Afghanistan: U.S. Softer on Karzai
According to The Washington Post, U.S. officials are ”abandoning for now their get-tough tactics with [President Hamid] Karzai and attempting to forge a far warmer relationship. They recognize that their initial strategy may have done more harm than good, fueling stress and anger in a beleaguered, conspiracy-minded leader whom the U.S. government needs as a partner.” Now, the U.S. is trying to balance pushing Karzai to undertake necessary reforms while not cornering him into forging alliances with warlords and drug kingpins.
In response, Rich Lowry at National Review Online argues that the administration “went way too far in pressuring, haranguing, and basically alienating” Karzai. He asserts there must be a balance between “holding his hand and pushing him.” Jennifer Rubin at Commentary agrees, contending “we actually need to bolster the native government if we hope to defeat our mutual enemy.” As does Michael Crowley, who postulates that that Ambassador Holbrooke‘s ”hard-driving style simply wasn’t suited for our Karzai problem.”
For this reason and others, William Kristol and Frederick Kagan argue that the political team in Afghanistan has been “weak [...] ineffective and even counterproductive.” At the same time, Maureen Callahan at The New York Post profiles one former member of that political team, Matthew Hoh, who resigned two months ago because he believes the mission, not American civilians, is counterproductive.
Andrew Sullivan suggests this shift in tone with Karzai ”sets up the U.S. as not just a counter-terrorism, counterinsurgency force, but a long-term partner in building Afghan government and civil society. It suggests out [sic] mission in Afghanistan will be as much or more focued on Afghan governance and political stability as on finding and killing the Taliban.” But Stephen Kinzer in The Guardian warns against imposing Western values upon Afghanistan. He contends, “blinded to cultural differences and wedded to the one-size-fits-all, ‘world is flat’ concept, the West has pushed competitive elections onto Afghanistan [...] Elections, however, have helped rob Afghans of democracy.” In agreement with Kinzer, George Gavrilis in Foreign Affairs cites the example of Tajikistan to argue that “rather than forcing free and fair elections, throwing out warlords, and flooding the country with foreign peacekeepers, the intervening parties [should opt] for a more limited and realistic set of goals.” Both Kinzer and Gavrilis prescribe a return to Afghanistan’s traditional decentralization of government.
Meanwhile, both The New York Times and The Guardian report that Afghan militias under the Community Defense Initiative have begun battling the Taliban across Afghanistan. This development coincides with the observation by David Ignatius that “the U.S. approach in Afghanistan now is a mix of national and local, government and tribe, top-down and bottom-up.” He argues this mixed approach requires a commitment by the White House that “the fight in Afghanistan is worth the human, economic and political price.” Abe Greenwald at Commentary concurs, arguing the prospects of an “Afghan Awakening” is stymied by the uncertainty over whether the U.S. intends to stay the course.

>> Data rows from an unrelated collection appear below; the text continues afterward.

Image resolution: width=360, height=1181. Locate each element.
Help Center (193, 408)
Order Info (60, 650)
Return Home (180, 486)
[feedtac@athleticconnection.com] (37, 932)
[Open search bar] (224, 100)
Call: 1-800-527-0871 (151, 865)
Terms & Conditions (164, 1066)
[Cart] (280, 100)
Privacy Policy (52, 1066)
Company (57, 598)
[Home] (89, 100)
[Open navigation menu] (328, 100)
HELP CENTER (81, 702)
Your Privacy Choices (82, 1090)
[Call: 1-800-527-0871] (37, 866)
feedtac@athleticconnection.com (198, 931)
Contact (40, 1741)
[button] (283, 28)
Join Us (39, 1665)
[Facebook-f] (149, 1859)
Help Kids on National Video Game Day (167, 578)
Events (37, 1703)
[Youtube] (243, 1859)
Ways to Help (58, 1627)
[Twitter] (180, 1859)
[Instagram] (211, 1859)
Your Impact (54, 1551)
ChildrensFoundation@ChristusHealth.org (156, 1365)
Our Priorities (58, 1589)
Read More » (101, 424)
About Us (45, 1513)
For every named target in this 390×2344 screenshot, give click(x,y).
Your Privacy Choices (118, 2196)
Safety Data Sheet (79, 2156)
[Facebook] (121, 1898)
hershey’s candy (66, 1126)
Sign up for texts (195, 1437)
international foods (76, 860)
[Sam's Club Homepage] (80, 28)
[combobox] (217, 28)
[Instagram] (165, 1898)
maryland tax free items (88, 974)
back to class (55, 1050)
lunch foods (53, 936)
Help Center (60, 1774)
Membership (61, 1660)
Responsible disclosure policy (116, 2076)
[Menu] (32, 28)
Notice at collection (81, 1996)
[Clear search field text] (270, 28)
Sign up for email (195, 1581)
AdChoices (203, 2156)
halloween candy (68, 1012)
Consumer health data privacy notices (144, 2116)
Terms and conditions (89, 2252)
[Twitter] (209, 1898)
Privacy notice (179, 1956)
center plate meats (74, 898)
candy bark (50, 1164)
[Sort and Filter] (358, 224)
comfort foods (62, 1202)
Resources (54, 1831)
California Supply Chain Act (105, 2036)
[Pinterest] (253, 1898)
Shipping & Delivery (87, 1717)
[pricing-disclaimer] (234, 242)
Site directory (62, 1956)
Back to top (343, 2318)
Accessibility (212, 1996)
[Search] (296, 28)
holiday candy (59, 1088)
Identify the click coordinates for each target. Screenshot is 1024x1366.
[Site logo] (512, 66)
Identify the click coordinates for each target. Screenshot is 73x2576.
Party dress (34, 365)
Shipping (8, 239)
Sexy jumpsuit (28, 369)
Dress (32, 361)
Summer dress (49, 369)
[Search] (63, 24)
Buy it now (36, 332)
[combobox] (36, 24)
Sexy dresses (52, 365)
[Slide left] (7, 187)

However, others are not only against a troop increase, but for a troop withdrawal all together. The Congressional Progressive Caucus’ Afghanistan Taskforce has sent a letter to President Obama urging a new course that would: institute a timeline for troop withdrawal, prohibit funding for more troop surges, demand 80% of all U.S. resources be devoted to economic and political development, and more generally prioritize diplomacy and development over the use of force. William Polk goes even further at Informed Comment, arguing for a complete troop withdrawal and the necessity of a loya jirga, or grand assembly of tribes, that will help the Afghans “find their way back to their traditional way of governing themselves.”
Juan Cole asks “where is NATO going to get 400,000 well trained police and troops in a country with a 28% literacy rate? At the moment, 10% of the Afghan National Army is said to be literate.” Furthermore, Cole cites a USA Today article that reports the majority of Bagram’s detainees are mercenaries and not ideologically-driven, putting into question the notion that the Taliban and Al Qaeda are inexorably aligned. Finally, Sam Zarifi of Amnesty International contends ”when the Kabul government seeks accommodations with the very same human rights abusers - the warlords, the drug dealers, the corrupt local officials, and now, increasingly, even the Taliban – who’ve preyed on entire provinces for years, ordinary Afghans are entitled to feel betrayed and view both their government and international forces with a sceptical eye.”